(TEXT PROVIDED begins)
Naturally-occurring, dually-functional fusions between restriction endonucleases and regulatory proteins

BACKGROUND: Restriction-modification (RM) systems appear to play key roles in modulating gene flow among bacteria and archaea. Because the restriction endonuclease (REase) is potentially lethal to unmethylated new host cells, regulation to ensure pre-expression of the protective DNA methyltransferase (MTase) is essential to the spread of RM genes. This is particularly true for Type IIP RM systems, in which the REase and MTase are separate, independently-active proteins. A substantial subset of Type IIP RM systems are controlled by an activator-repressor called C protein. In these systems, C controls the promoter for its own gene, and for the downstream REase gene that lacks its own promoter. Thus MTase is expressed immediately after the RM genes enter a new cell, while expression of REase is delayed until sufficient C protein accumulates. To study the variation in and evolution of this regulatory mechanism, we searched for RM systems closely related to the well-studied C protein-dependent PvuII RM system. Unexpectedly, among those found were several in which the C protein and REase genes were fused. RESULTS: The gene for CR.NsoJS138I fusion protein (nsoJS138ICR, from the bacterium Niabella soli) was cloned, and the fusion protein produced and partially purified. Western blots provided no evidence that, under the conditions tested, anything other than full-length fusion protein is produced. This protein had REase activity in vitro and, as expected from the sequence similarity, its specificity was indistinguishable from that for PvuII REase, though the optimal reaction conditions were different. Furthermore, the fusion was active as a C protein, as revealed by in vivo activation of a lacZ reporter fusion to the promoter region for the nsoJS138ICR gene. CONCLUSIONS: Fusions between C proteins and REases have not previously been characterized, though other fusions have (such as between REases and MTases). These results reinforce the evidence for impressive modularity among RM system proteins, and raise important questions about the implications of the C-REase fusions on expression kinetics of these RM systems.
(TEXT PROVIDED ends)
(GIVEN ENTRIES begins)
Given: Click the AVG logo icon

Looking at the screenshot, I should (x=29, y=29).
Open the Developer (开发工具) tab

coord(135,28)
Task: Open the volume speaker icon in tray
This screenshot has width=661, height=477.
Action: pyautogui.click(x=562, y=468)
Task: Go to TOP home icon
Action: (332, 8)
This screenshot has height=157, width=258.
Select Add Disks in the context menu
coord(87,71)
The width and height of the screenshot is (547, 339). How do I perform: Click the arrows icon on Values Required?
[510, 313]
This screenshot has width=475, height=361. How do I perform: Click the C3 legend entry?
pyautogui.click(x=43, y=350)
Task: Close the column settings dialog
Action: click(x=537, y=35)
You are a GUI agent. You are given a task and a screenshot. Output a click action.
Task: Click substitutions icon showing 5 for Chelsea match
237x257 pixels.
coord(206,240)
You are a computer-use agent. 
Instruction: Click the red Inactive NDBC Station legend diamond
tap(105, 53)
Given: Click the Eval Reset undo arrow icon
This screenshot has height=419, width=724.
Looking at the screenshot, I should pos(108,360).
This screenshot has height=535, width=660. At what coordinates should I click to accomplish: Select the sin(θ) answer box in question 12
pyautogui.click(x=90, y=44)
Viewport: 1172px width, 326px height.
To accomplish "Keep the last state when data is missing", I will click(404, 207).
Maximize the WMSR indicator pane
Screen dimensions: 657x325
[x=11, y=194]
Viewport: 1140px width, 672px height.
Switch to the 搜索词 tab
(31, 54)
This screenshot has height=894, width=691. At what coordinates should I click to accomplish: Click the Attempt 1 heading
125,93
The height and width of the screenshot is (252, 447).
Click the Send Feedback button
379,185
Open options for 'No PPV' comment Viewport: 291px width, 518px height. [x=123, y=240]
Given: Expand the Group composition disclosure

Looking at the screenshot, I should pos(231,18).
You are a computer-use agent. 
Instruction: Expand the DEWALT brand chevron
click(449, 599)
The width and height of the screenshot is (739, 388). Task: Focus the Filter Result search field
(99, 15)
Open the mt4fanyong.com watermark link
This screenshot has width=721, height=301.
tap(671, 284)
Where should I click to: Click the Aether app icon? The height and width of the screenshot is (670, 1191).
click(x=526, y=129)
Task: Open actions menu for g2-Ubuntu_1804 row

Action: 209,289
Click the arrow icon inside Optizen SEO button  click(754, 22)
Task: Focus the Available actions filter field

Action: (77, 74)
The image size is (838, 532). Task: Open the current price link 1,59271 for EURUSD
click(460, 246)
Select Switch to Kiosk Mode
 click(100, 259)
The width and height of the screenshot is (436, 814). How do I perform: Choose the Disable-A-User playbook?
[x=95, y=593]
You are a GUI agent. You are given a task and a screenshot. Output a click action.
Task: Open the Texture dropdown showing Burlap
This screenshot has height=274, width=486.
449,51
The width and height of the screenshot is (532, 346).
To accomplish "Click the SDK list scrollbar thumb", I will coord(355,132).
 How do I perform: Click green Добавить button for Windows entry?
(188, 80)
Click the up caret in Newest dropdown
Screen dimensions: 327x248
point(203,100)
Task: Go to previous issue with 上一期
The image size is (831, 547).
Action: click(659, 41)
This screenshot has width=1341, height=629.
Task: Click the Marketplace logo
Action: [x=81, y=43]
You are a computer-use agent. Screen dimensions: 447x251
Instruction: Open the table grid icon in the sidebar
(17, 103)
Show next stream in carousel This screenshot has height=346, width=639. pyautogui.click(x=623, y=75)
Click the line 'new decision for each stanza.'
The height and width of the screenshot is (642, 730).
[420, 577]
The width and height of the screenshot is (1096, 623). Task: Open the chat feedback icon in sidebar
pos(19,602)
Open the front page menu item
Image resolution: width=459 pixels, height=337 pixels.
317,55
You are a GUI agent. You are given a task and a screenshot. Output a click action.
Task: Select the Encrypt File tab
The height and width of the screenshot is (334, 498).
(GIVEN ENTRIES ends)
PROBLEMS TO WORK ON:
a) From the abstract on restriction endonuclease fusions above, list every abbreviation that is introduced in parentheses, each with its full form.
b) In the abstract on restriction endonuclease fusions, why is REase expression delayed after the RM genes enter a new cell? Answer in one to three sentences.

REPLIES:
a)
- RM: Restriction-modification
- REase: restriction endonuclease
- MTase: DNA methyltransferase

b) The REase gene lacks its own promoter and relies on the promoter controlled by the C protein. REase is therefore not expressed until enough C protein accumulates.